***** Passage provided *****
The Identity Horizon
Summary
This post introduces the Identity Horizon: a structural measure of how quickly a choice causes the living population set to be replaced by a different set. It doesn’t measure moral importance, harm, or value—only population replacement speed via living-population overlap decay between divergent futures. Key insight: all non-null choices cause immediate population divergence (conception, survival, interaction are timing-sensitive and socially entangled), but spread rates differ. Serial propagation (mate choice) affects small lineages spreading outward slowly; parallel propagation (wars, pandemics) affects many lineages simultaneously, dropping overlap rapidly. A choice is null only if alternatives are symmetric and decoupled from population-affecting systems at the tracked pattern level (sock order yes, tea vs coffee no—caffeine affects timing/behavior coupling into reproduction networks). The concept is deliberately blind to experience/outcome differences among the same people, tracking only who exists. Primary use is diagnostic: ruling out invalid arguments relying on “future people” as stable object of concern. Under strict identity criterion, future populations are fragile and rapidly replaced—formal expression of Non-Identity Problem.
Key Concepts
- Identity Horizon – Time until living-population overlap between divergent futures falls below threshold (typically 1%).
- Living-population overlap – Fraction of living people composed of same individuals in both futures; decays toward zero.
- Immediate divergence norm – All non-null choices cause immediate population divergence via timing-sensitive conception/survival/interaction.
- Null vs trivial – Choice is null only if alternatives symmetric and decoupled from population systems; subjective triviality irrelevant.
- Serial vs parallel propagation – Serial (mate choice) spreads slowly through lineages; parallel (wars) affects many simultaneously.
- Replacement vs experience – Tracks who exists, not what happens to them; blind to state divergence among same people.
- Pattern-relative nullity – Null at population-identity grain, not microphysical; may have extremely long horizons rather than infinite.
- Non-Identity Problem formalization – Future populations rapidly replaced; “preserving future people” incoherent under strict identity.
Evolution Notes
- Provides formal grounding for discussing “impact” without conflating different meanings (mattered, caused harm, changed history).
- Connects to QBU (branching) framework: branching cheap, population replacement measurable.
- Diagnostic tool rather than normative framework: doesn’t answer should-questions but clarifies what’s being discussed.
- Example (Hitler’s parents) shows distinction between replacement speed and latent causal leverage.
- Makes explicit fragility of future-person identity under choice perturbations.
***** Given data *****
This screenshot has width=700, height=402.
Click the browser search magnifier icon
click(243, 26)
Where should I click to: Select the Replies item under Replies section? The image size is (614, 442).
*****
| Questions to answer |
[A] Based on the Identity Horizon post, decide whether each statement agrees with it. Answer yes or no for each, and quote the deciding words. (i) The Identity Horizon measures moral importance. (ii) Choosing between tea and coffee counts as a null choice. (iii) The overlap threshold is typically 1%.
[B] According to the Identity Horizon post, what example shows the distinction between replacement speed and latent causal leverage?
[C] Print the section of the Identity Horizon post starting with "- Replacement vs" and going on through "population replacement measurable.".

| Answers to the exercise |
[A]
(i) No: "It doesn’t measure moral importance, harm, or value"
(ii) No: "sock order yes, tea vs coffee no"
(iii) Yes: "falls below threshold (typically 1%)"

[B] Hitler’s parents.

[C]
- Replacement vs experience – Tracks who exists, not what happens to them; blind to state divergence among same people.
- Pattern-relative nullity – Null at population-identity grain, not microphysical; may have extremely long horizons rather than infinite.
- Non-Identity Problem formalization – Future populations rapidly replaced; “preserving future people” incoherent under strict identity.
Evolution Notes
- Provides formal grounding for discussing “impact” without conflating different meanings (mattered, caused harm, changed history).
- Connects to QBU (branching) framework: branching cheap, population replacement measurable.